The stock market anticipates a major shake-up with the imminent release of the inflation report by the Labor Department’s Bureau of Labor Statistics on Tuesday. Scheduled for 8:30 a.m. ET, this report holds significant implications, influencing everything from interest rates to household budgets.
The Wall Street Fear Gauge
Ahead of the highly anticipated inflation report, Wall Street experienced a surge in anxiety as evidenced by the market’s “fear gauge” on Monday. The CBOE Volatility Index, or VIX, which serves as a measure of market volatility and investor sentiment, surpassed 16 for the first time since February 21st.
What the Numbers Say
Economists are predicting a 0.4% rise in prices across a wide range of goods and services for the month of February, slightly surpassing January’s 0.3% increase. Similarly, core inflation is forecasted to see a 0.3% gain, indicating a slight uptick from the previous month.
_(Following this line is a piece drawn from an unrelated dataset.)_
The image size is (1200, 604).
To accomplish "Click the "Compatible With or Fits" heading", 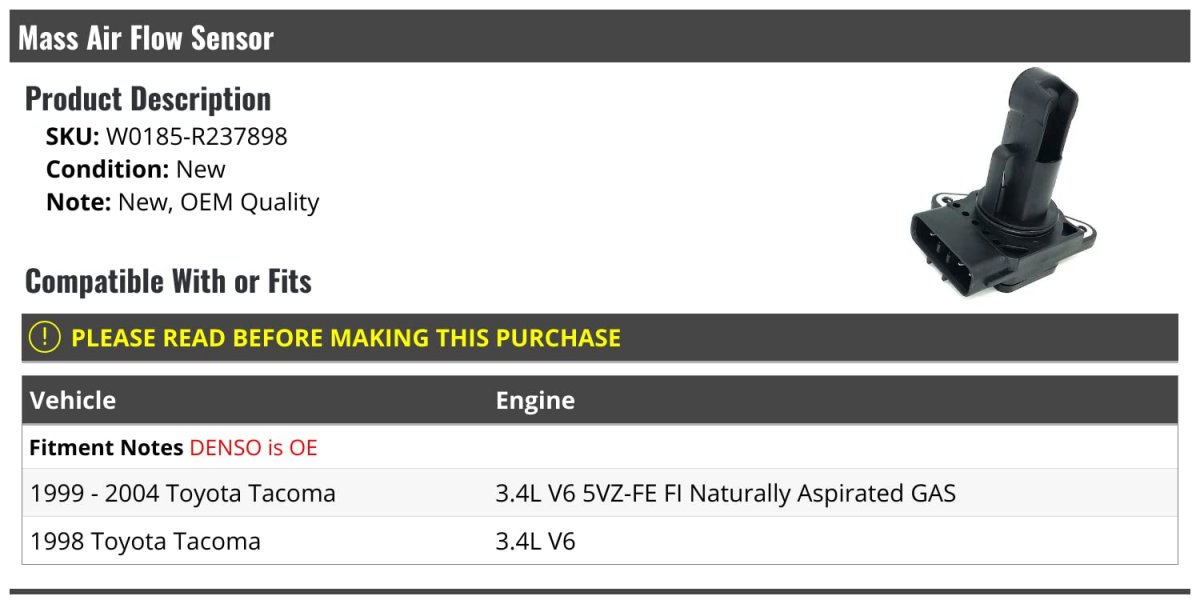I will coord(168,281).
On a year-over-year basis, headline inflation is expected to show a 3.1% increase, while core inflation is anticipated to rise by 3.7%. As core inflation excludes volatile items like food and energy, hence remains unaffected by temporary fluctuations, this metric provides a clearer picture of long-term inflation trends. Economists are particularly interested in whether core inflation will align with expectations, as it could influence the Federal Reserve’s decision-making regarding interest rates.
“Overall, a report in line with our expectations would keep the Fed on track to begin cutting rates at its June meeting,” Stephen Juneau, U.S. economist at Bank of America Securities, wrote in a research note. “Alternatively, if core CPI prints above our expectations, it would increase the likelihood of a later start to the cutting cycle.”
Looking Ahead
High interest rates don’t just slow down how prices increase; they also make it more expensive for people and businesses to borrow money, affecting everything from home loans to credit card debt. In summary, the Federal Reserve’s careful strategy, which has worked well until now, aims to control rising prices without causing economic downturns or significant job cuts. However, the resurgence of inflationary pressures may prompt the Fed to reassess its stance on rate cuts. Such a scenario would prolong higher borrowing costs and heighten the risk of a potential recession.
Investors are aware that inflation’s resilience is likely to dissuade the Federal Reserve from implementing rate cuts at its upcoming meeting in late April to early May, and possibly even throughout the summer.